● **Records shown**
————

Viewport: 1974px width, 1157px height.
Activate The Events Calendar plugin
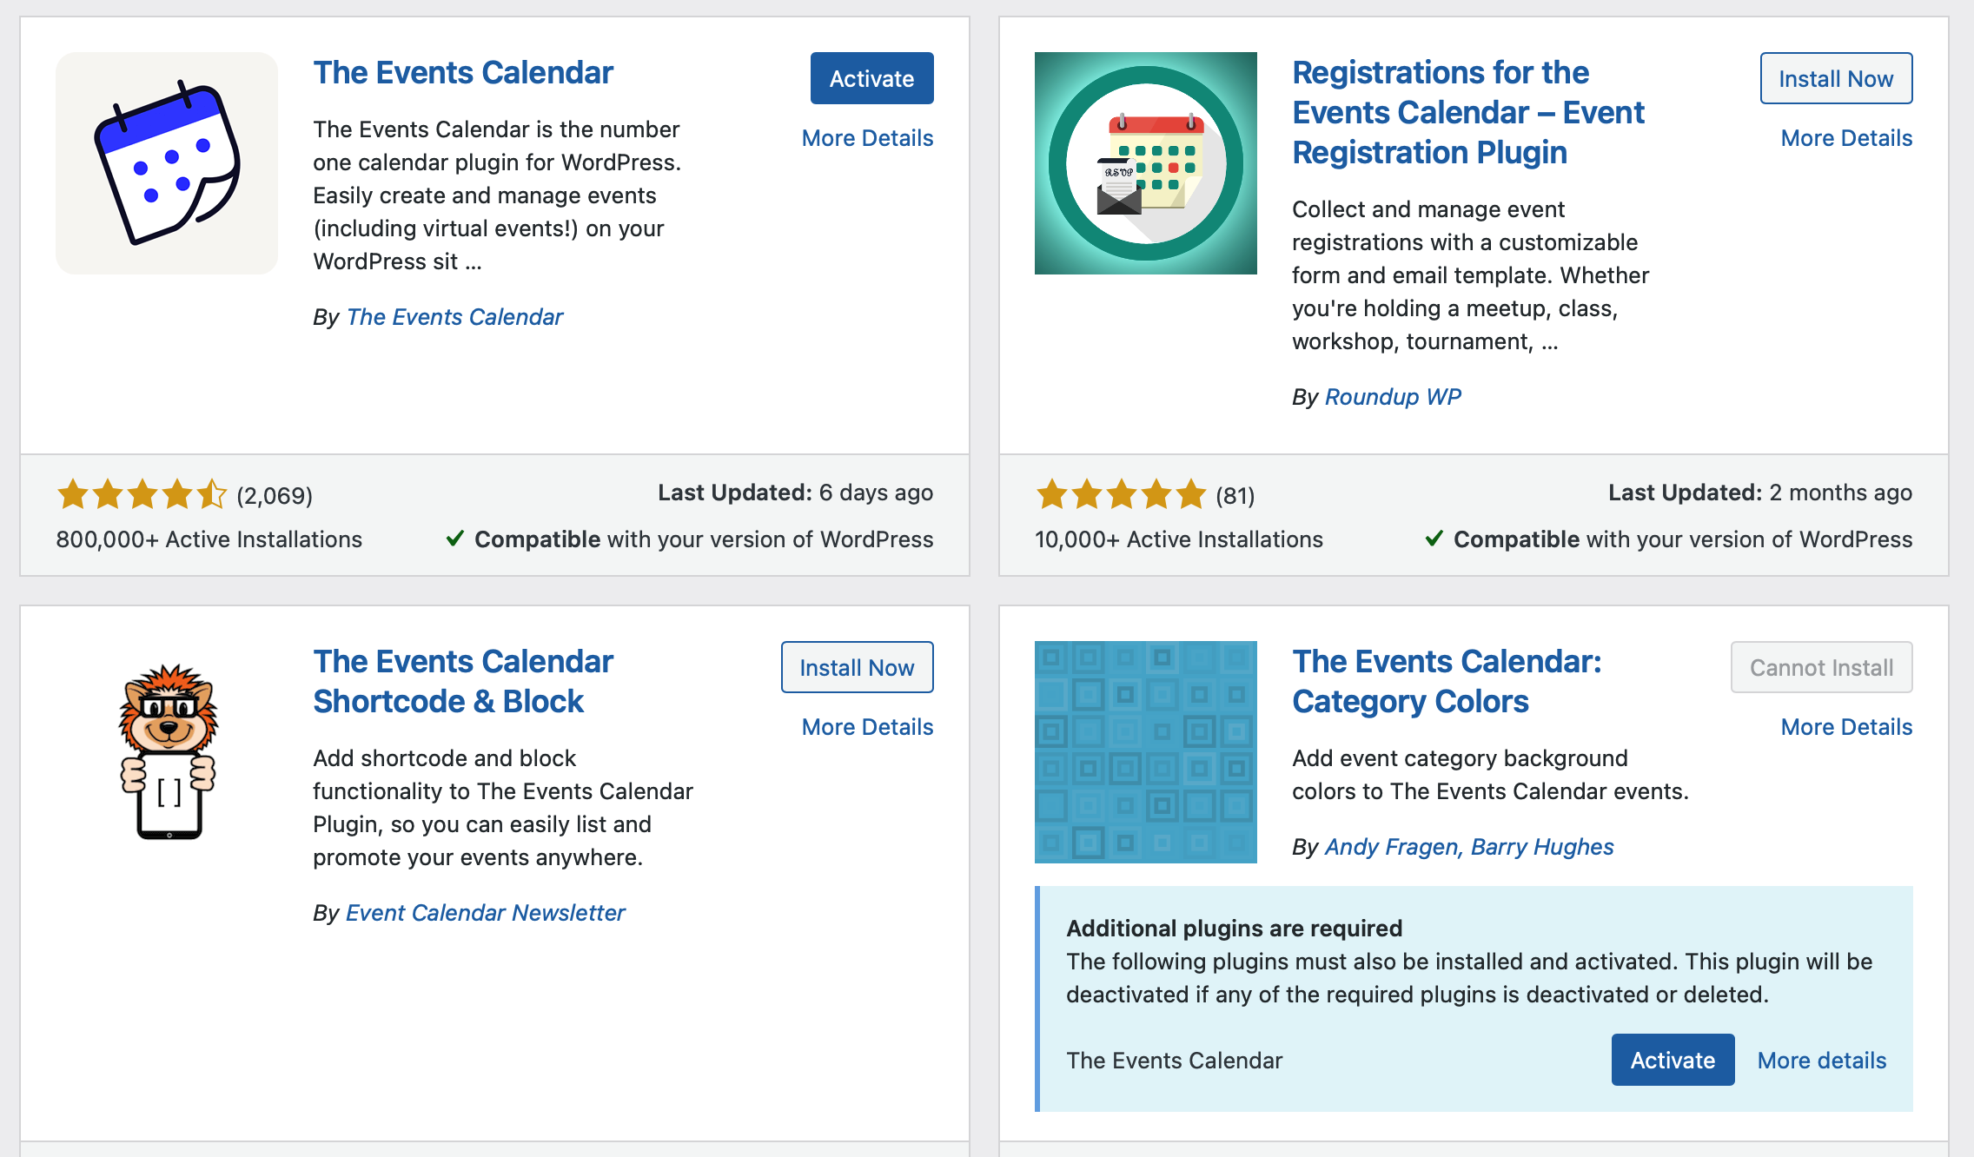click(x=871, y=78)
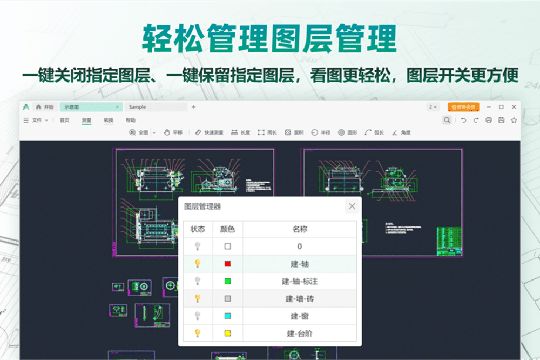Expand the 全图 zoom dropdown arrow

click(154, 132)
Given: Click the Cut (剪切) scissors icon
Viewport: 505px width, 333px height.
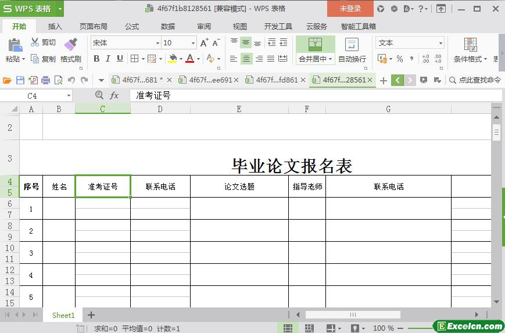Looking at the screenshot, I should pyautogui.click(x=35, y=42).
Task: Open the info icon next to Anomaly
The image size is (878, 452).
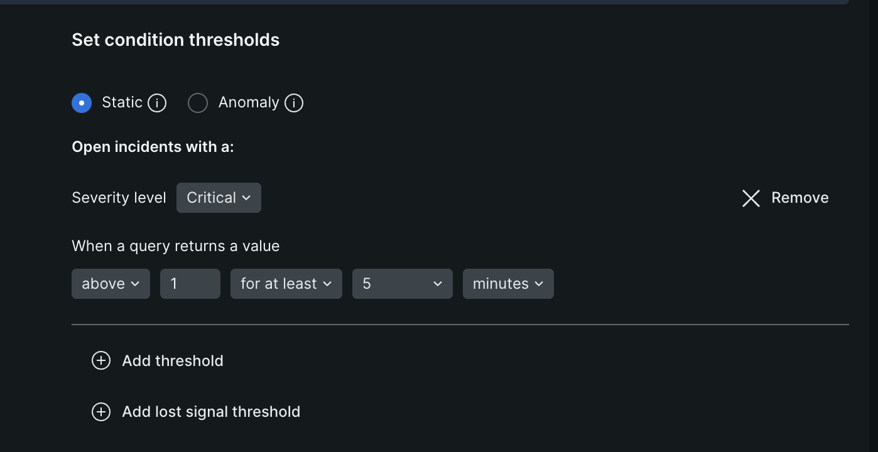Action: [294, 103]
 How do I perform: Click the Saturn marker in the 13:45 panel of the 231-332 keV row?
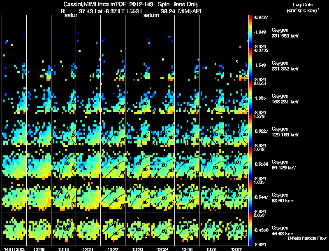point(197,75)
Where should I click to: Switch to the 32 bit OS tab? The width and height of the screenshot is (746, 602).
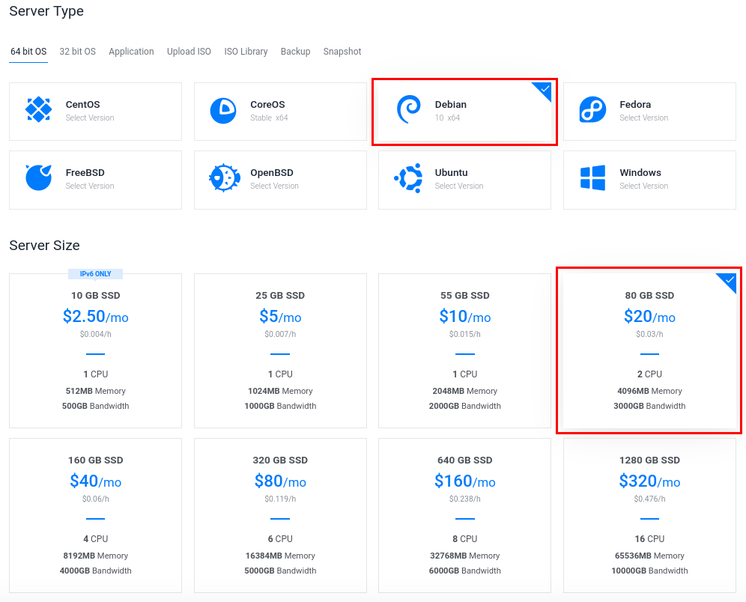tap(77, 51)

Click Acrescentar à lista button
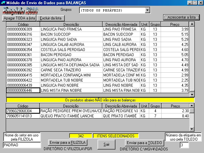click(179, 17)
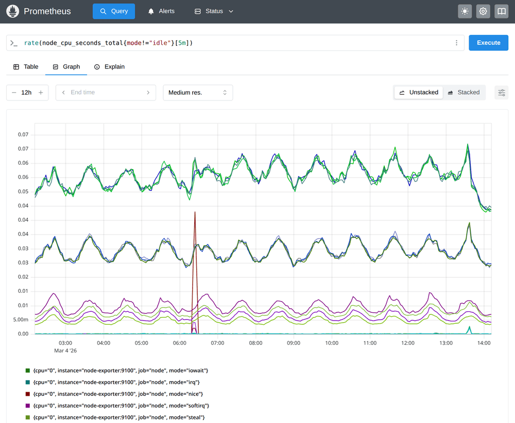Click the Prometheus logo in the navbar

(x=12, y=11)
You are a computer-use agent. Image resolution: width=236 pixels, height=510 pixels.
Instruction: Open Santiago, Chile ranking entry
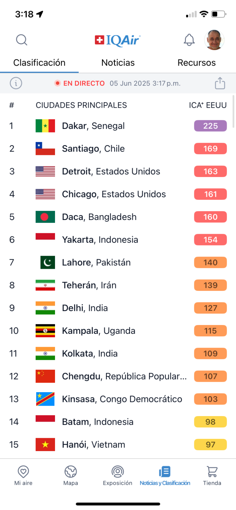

————

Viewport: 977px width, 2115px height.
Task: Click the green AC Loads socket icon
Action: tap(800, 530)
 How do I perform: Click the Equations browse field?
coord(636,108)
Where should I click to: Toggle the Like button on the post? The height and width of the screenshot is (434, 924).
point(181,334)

————

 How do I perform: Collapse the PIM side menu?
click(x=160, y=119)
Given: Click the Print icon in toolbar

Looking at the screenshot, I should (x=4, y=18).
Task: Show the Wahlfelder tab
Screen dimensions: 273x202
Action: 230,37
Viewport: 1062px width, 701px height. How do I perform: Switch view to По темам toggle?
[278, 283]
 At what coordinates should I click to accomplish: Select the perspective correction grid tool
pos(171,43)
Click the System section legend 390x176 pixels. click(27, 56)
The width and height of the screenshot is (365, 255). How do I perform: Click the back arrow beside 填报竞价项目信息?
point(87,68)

————

Show every line of the records that contains the word "Task", matching case exactly.

● **Exercise solution**
Task: Open the info icon next to Anomaly
Task: Click the green AC Loads socket icon
Task: Show the Wahlfelder tab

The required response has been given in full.